Required action: Filter the data below, keeping only the lines that contain the string "Find".
╭─ Source information
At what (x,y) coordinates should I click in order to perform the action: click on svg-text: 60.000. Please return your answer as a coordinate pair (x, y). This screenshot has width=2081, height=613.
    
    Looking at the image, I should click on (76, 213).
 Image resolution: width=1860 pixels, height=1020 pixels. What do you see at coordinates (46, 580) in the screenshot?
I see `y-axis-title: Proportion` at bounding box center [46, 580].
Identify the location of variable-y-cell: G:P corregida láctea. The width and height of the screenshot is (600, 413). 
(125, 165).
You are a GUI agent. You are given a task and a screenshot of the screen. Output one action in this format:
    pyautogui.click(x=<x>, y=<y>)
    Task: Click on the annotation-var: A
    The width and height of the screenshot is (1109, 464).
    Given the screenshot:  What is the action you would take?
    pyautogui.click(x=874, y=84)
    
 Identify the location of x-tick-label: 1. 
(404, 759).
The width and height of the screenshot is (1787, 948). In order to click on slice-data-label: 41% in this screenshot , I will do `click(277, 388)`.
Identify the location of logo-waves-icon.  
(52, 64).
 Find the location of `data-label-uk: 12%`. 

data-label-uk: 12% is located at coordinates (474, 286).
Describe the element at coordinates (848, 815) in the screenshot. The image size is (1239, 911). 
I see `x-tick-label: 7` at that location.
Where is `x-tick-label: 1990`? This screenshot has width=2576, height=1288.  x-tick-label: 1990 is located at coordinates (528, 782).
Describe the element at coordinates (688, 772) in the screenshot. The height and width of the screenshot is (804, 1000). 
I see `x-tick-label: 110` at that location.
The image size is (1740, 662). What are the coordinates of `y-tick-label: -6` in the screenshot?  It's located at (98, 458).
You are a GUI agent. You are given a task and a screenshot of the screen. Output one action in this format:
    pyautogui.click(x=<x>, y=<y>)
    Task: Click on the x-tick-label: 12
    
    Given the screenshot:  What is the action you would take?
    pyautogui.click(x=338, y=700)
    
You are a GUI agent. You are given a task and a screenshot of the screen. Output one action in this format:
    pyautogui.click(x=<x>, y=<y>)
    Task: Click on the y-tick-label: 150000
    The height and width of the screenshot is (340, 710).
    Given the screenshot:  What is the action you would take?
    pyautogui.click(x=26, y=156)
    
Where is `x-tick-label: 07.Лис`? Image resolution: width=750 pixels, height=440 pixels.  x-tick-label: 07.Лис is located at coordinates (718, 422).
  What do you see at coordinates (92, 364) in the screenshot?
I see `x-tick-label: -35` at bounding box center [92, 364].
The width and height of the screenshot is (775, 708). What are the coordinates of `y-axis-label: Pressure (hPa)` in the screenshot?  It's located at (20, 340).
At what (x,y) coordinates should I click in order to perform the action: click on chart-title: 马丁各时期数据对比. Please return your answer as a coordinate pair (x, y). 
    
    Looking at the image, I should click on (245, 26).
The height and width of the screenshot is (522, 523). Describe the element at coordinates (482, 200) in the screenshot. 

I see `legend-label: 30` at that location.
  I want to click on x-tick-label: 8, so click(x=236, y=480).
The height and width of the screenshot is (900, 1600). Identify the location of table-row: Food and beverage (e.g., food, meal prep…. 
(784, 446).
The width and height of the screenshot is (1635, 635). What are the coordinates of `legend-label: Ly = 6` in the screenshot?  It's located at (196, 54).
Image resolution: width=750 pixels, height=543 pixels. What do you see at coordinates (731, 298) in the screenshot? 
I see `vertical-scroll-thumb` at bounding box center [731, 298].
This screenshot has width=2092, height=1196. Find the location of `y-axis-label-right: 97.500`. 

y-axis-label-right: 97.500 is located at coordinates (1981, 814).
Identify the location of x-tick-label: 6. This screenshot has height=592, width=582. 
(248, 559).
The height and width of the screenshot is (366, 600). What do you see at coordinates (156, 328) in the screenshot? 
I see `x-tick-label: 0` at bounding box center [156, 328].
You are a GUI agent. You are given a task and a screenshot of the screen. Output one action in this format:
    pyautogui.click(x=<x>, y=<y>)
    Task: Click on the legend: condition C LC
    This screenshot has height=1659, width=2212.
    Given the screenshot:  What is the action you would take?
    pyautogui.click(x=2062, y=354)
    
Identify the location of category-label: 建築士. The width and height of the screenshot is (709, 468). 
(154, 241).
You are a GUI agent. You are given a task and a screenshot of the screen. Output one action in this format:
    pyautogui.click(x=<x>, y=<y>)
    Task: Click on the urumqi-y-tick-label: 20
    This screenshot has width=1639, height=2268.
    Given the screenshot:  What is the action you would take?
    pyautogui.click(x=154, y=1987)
╰─
Task response:
 Find the location of `data-label-uk: 12%`. 
This screenshot has width=2092, height=1196. Find the location of `y-axis-label-right: 97.500`. 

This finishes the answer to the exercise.